A hash is a function that converts one value to another. Hashing data is a common practice in computer science and is used for several different purposes. Examples include cryptography, compression, checksum generation, and data indexing.
Hashing is a natural fit for cryptography because it masks the original data with another value. A hash function can be used to generate a value that can only be decoded by looking up the value from a hash table. The table may be an array, database, or other data structure. A good cryptographic hash function is non-invertible, meaning it cannot be reverse engineered.
Different types of compression, such as lossy image compression and media compression, may incorporate hash functions to reduce file size. By hashing data into smaller values, media files can be compressed into smaller chunks. This type of one-way hashing cannot be reversed, but it can produce an approximation of the original data that requires less disk space.

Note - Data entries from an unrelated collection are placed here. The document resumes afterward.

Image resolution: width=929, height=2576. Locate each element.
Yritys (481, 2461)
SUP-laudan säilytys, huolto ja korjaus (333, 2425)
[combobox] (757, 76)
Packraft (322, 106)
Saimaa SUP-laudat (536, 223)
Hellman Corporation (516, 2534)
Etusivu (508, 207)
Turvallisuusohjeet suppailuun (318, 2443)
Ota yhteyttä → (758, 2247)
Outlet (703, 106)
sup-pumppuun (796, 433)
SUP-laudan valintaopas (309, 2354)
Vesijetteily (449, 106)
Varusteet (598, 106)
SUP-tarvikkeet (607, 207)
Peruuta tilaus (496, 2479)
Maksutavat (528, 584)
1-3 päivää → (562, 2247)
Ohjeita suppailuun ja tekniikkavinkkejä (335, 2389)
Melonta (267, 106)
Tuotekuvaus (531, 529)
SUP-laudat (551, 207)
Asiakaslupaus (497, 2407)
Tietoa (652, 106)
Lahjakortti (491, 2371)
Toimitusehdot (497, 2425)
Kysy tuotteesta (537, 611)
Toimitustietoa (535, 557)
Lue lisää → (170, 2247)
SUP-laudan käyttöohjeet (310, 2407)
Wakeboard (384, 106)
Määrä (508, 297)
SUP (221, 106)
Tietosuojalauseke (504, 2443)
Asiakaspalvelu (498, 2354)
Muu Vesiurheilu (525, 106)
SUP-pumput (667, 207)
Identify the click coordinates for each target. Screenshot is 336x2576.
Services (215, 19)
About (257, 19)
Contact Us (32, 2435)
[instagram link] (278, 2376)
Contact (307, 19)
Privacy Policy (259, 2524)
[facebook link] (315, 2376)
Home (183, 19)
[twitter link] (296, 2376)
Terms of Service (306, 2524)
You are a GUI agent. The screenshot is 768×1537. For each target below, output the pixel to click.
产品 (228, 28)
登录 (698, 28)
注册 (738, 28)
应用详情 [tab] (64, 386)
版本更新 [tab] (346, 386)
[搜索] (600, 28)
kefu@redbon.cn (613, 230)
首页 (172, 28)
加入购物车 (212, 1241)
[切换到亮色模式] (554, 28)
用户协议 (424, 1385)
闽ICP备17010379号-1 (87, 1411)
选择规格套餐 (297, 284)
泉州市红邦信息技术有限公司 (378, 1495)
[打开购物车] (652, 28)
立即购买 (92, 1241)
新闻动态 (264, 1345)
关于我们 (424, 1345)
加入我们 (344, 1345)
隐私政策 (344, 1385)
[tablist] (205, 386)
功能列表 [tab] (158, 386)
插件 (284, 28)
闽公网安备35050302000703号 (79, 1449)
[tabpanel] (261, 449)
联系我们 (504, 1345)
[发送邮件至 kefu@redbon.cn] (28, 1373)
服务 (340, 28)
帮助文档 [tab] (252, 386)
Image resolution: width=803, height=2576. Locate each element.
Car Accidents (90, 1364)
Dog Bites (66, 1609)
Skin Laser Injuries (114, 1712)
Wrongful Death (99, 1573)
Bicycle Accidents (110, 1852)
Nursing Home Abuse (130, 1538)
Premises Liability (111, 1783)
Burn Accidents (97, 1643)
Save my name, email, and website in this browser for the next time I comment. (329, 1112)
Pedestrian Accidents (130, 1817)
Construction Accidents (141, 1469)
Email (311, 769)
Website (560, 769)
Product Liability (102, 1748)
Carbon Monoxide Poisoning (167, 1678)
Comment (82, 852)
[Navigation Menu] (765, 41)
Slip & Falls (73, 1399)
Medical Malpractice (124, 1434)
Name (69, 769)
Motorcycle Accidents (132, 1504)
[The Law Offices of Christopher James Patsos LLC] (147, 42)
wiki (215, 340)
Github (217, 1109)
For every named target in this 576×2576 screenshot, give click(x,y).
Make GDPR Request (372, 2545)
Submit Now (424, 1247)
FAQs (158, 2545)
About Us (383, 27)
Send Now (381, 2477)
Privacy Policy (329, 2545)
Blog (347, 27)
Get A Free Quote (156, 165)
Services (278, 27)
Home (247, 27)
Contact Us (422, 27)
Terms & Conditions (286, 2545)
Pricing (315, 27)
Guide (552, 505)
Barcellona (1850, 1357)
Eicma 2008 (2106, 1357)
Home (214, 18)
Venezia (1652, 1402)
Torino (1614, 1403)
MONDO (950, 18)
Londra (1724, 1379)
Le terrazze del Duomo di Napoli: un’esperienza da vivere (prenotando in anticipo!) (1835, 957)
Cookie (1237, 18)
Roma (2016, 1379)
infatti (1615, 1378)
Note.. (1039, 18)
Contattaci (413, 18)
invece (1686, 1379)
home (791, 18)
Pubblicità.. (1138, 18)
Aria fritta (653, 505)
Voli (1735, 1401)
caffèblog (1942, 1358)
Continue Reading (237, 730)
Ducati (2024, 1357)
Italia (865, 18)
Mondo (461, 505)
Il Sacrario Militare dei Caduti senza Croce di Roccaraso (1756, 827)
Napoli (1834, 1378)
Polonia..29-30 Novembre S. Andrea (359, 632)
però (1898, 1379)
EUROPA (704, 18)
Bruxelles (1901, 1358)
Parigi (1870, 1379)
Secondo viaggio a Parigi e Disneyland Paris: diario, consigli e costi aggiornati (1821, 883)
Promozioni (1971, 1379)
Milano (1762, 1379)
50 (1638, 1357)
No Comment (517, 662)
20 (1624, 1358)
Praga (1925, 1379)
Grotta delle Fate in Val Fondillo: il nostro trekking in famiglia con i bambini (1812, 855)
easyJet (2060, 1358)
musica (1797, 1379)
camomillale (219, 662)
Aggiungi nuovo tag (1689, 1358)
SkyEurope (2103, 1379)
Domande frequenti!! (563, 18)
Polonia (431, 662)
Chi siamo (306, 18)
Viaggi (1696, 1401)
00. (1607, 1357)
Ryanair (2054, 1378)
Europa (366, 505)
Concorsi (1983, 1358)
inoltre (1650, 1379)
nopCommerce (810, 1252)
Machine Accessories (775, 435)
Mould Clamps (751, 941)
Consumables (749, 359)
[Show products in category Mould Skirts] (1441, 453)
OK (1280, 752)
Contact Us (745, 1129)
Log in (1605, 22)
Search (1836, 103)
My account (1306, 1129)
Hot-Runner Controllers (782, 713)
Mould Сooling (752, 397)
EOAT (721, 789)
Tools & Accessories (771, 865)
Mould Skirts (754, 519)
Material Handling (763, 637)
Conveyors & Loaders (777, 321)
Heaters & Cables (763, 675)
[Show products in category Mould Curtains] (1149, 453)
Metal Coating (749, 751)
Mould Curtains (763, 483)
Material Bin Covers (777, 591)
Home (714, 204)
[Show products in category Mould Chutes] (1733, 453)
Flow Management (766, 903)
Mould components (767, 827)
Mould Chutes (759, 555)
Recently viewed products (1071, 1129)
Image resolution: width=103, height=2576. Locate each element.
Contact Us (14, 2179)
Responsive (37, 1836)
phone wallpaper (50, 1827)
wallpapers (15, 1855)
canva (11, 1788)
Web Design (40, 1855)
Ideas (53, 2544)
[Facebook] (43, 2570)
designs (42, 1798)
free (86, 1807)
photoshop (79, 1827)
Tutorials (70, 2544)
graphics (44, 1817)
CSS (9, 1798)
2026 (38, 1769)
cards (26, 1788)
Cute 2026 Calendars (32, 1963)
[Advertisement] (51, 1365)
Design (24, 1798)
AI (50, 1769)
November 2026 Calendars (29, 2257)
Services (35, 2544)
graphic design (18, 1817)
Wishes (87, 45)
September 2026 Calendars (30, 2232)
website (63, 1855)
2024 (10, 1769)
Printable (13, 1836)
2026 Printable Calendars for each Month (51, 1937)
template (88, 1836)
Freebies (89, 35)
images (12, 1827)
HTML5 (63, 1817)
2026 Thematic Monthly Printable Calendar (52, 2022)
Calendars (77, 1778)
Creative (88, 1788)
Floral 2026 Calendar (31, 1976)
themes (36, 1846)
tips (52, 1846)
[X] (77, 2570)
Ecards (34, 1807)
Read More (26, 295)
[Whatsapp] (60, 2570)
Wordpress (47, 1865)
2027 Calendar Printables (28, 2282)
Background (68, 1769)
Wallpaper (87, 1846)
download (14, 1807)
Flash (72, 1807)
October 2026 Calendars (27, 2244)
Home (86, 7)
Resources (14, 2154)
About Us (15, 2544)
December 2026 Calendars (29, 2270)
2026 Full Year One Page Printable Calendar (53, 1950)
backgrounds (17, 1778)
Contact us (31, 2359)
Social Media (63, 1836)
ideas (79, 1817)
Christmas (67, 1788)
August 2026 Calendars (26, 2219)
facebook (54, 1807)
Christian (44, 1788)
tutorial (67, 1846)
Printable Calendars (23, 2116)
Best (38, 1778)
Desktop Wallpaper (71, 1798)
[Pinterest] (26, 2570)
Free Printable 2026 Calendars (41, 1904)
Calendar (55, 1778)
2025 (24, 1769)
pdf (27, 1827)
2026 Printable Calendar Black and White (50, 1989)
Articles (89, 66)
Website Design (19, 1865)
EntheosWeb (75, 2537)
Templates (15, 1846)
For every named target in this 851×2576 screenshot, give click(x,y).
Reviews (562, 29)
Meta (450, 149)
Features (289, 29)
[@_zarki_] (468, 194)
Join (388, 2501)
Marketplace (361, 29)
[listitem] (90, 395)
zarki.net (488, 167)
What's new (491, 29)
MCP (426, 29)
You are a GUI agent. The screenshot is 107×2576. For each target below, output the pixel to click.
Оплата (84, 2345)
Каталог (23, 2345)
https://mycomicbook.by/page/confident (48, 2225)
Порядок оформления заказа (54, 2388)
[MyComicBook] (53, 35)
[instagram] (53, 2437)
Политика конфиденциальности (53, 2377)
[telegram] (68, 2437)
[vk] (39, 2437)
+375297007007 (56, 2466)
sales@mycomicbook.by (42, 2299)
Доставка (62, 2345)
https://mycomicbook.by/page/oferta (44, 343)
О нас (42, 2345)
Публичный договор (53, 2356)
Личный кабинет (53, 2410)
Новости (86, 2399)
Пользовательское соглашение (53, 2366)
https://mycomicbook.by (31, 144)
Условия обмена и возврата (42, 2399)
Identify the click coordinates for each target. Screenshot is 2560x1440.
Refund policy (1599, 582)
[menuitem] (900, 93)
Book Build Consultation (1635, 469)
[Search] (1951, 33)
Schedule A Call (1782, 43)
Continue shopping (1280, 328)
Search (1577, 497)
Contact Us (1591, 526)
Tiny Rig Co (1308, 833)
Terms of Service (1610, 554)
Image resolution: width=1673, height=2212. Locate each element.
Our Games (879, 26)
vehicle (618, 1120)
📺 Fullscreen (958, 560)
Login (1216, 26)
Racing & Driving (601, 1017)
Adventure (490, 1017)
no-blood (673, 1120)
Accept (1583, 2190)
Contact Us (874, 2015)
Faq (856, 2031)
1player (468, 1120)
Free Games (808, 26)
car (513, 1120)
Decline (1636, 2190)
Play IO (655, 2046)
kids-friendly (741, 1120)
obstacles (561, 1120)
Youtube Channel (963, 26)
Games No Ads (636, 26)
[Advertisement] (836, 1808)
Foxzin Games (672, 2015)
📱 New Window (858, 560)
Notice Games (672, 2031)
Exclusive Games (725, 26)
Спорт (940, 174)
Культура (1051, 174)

Hashes are also used to create checksums, which validate the integrity of files. A checksum is a small value that is generated based on the bits in a file or block of data such as a disk image. When the checksum function is run on a copy of the file (such as a file downloaded from the Internet), it should produce the same hashed value as the original file. If the file does not produce the same checksum, something in the file was changed.
Finally, hashes are used to index data. Hashing values can be used to map data to individual "buckets" within a hash table. Each bucket has a unique ID that serves as a pointer to the original data. This creates an index that is significantly smaller than the original data, allowing the values to be searched and accessed more efficiently.
Updated: April 21, 2018